You are not the only team in the world working on such a solution. What are the chances that this therapy invented in Poland will be introduced?

We have the longest clinical trials and the longest experience. When we were preparing for the clinical trials leading to authorization, we received information from the European Medicines Agency that we could consider it if we were able to provide the results of a safety study of this therapy at least 5 years after administration. We recently announced the results in patients 7-12 years after the administration of cells: they continue to secrete insulin, and the therapy is safe. No one else has the results of such long-term observations.

How did you come up with the idea to use T-reg cells for treatment?

I did my PhD on the effectiveness of vaccinations in the elderly. I noticed that if T-regulatory cells accumulate in the elderly, vaccinations are much less effective. We observed the effect of inhibiting immunity using T-regulatory cells. During in vitro studies, we confirmed that regulatory cells have this potential. At the same time, we also studied graft-versus-host disease – in patients after a bone marrow transplant, the transplanted bone marrow begins to recognize the patient as someone foreign and destroys him; the disease is very often fatal. We noticed that these patients often have too few T-regulatory cells. We injected them with them: this caused the disease to subside: the symptoms receded, and other drugs could be withdrawn. This was confirmation that T-regulatory cells may have therapeutic potential.

Around 2008-9 I met with Professor Małgorzata Myśliwiec and Dr. Natalia Marek-Trzonkowska, who is now my wife and a professor, and who were researching type 1 diabetes. It turned out that the occurrence of the disease also correlates with the lack of T-regulatory lymphocytes. We tried to use T-regulatory cells in diabetes as well. This is where the next research began.

Is collaboration between scientists and clinicians important?

It is absolutely necessary. Listening to another person who has a different baggage of experience and knowledge gives rise to such discoveries.

At first, it was an academic study, we wanted to produce T-reg cells ourselves, we were guided by scientific curiosity. We are currently talking about a partnership, part of our portfolio was created in cooperation with an American company. We are talking about commercializing the vaccine not only in Poland, but all over the world. To have a chance of commercialization, we have to talk to world leaders. We started with one drug, now there are more of them, we are educating a team, thanks to which a delicate network of connections is being created, which is causing the biotechnology industry in Poland to start functioning better and better.

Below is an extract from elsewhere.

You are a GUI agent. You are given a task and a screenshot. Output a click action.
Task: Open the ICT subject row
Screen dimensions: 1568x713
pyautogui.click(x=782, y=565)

Are T-reg cells actually a drug or a vaccine?

A medicine – or rather a product of advanced therapy. Poland should invest in such technologies; they will certainly be cheaper then, because it will not be necessary to buy a license from abroad.

Are these cells a chance not only for diabetics but also for other patients with autoimmune diseases?

If we had money and more hands to work, tomorrow we would probably start producing not only drugs for diabetes and multiple sclerosis, but also for rheumatoid arthritis, inflammatory bowel disease, autoinflammatory skin diseases, severe asthma, organ transplant rejection and graft-versus-host disease.

2024 has been declared the year of autoimmune diseases. It can be said that this is the last unmet medical need. Very often in cancers we are able to offer effective drugs, and in autoimmune diseases – only therapies that alleviate symptoms, but do not particularly modify the course of the disease itself. Cell therapies are hope for patients. We would very much like to fulfill these hopes.

T-reg cells can also be effective in neurodegenerative diseases, such as amyotrophic lateral sclerosis. They also have regenerative properties, so the possibilities for their use are really very large. Let’s just hope we have enough hands and opportunities to try to use them in each of these indications.